Norma recebeu uma placa comemorativa pelos serviços prestados à universidade. Os alunos do curso, André Albuquerque (bacharelado) e Matheus Cavalcante (licenciatura) fizeram a entrega solene. Segundo os organizadores, os anos de dedicação da professora ao curso e seu pioneirismo jamais serão esquecidos.
“A ideia, que ganhou corpo e emoção ao longo de quatro atos, nasceu do coração de quem viveu de perto a influência da homenageada”, disse Jhonatan Gomes Gadelha, que foi aluno de Norma na graduação. Ele contou que a mostra surgiu de uma entrevista feita com ela por ocasião do trabalho dele de conclusão de curso, em 2015. “As falas, os ensinamentos e as memórias compartilhadas por Norma naquele momento foram resgatadas e transformadas em movimento”, lembrou.
Gadelha explicou que as músicas que embalaram as coreografias autorais foram criadas com o auxílio de inteligência artificial. “Um encontro simbólico entre a tradição plantada pela pioneira e as ferramentas do futuro. O resultado foi uma apresentação carregada de bagagem emocional, autenticidade e reverência à história que se contava no palco.”
Mostra em 4 atos
A professora de Educação Física, Franciely Gomes Gonçalves, também ex-aluna de Norma, foi a mestre de cerimônias e guiou o público por uma narrativa que comparava a trajetória da homenageada ao crescimento de uma árvore: “A Pioneira: A Raiz (ato I), “A Transformadora: O Tronco” (ato II), “O Legado: Os Frutos” (ato III) e “Homenagem Final: O reconhecimento” (ato IV).
O ato I trouxe depoimentos em vídeo e ao vivo, além de coreografias como “Homem com H” (com os 2º períodos de bacharelado e licenciatura) e “K Dance”, que homenageou os anos 1970. O ex-bolsista Kelvin Wesley subiu ao palco para saudar a professora. A escola de dança Adorai também marcou presença com as variações de Letícia e Rayelle Bianca, coreografadas por Caline Teodoro, e o carimbó foi apresentado pelo professor Jhon e pela aluna Kethelen.

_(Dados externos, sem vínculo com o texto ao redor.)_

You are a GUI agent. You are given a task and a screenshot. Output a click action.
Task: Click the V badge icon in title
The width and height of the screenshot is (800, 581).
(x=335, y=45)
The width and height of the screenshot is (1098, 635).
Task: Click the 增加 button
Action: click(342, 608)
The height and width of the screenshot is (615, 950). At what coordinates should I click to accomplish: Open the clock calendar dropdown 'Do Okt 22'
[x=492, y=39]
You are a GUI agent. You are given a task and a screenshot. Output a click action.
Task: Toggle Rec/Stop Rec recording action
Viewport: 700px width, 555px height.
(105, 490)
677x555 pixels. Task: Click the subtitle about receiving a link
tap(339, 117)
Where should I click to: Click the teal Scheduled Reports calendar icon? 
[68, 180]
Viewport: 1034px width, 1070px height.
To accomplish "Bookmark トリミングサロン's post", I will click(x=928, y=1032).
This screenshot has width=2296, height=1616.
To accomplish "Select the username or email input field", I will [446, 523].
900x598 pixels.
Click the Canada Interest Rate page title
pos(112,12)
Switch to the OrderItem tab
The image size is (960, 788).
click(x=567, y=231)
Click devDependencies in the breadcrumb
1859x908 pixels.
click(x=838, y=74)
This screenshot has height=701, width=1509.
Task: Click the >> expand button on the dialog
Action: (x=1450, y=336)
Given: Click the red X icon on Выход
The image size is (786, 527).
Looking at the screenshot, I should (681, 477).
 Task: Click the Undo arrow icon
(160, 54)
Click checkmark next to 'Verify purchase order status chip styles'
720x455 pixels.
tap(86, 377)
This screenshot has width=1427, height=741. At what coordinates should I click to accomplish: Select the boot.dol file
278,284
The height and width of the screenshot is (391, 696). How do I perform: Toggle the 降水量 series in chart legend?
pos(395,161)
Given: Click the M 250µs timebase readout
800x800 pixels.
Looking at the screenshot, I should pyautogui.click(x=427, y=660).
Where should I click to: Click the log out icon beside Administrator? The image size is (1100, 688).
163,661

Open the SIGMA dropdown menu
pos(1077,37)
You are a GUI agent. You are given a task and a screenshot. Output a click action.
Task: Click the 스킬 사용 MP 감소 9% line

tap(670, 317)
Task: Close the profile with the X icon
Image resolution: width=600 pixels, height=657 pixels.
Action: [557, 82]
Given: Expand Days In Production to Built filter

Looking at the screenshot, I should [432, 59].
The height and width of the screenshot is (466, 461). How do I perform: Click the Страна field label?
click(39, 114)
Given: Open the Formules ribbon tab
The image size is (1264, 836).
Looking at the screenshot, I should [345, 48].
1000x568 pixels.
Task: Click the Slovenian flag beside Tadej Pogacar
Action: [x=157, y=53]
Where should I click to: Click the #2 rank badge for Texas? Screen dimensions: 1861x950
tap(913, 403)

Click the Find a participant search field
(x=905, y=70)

O ato II contou com o depoimento ao vivo de Jhon Gomes, ex-aluno que seguiu carreira artística e acadêmica, narrando um momento específico que mudou sua trajetória. Ele também apresentou um solo de dança, seguido por coreografias da turma de licenciatura e uma performance de ginástica acrobática do 4º período.
No ato III foi exibido um vídeo em que os atuais alunos do curso de Educação Física refletiram sobre o que a dança significa em suas formações. As apresentações incluíram o Atelier Escola de Dança com “Entre o que Fica e o que Parte” (Ana Fonseca e Elias Daniel), o Estúdio de Artes Balancé com “Estrelas” (coreografia de Lucas Souza) e a Cia. de Dança Jhon Gomes, com outra versão de “Estrelas”. A escola Adorai retornou com “Sarça Ardente”, coreografada por Lívia Teodoro; os alunos do 2º período de bacharelado encerraram o ato.
No ato IV, após o ministério de dança Plenitude apresentar “Raridade”, música de Anderson Freire, a professora Shirley Regina subiu ao palco para oferecer palavras à homenageada. Em seguida, a mestre de cerimônias convidou Norma Tinoco a entrar em cena. Ao som de “Muda Tudo”, os alunos formaram um círculo ao redor da professora, cantando o refrão em coro.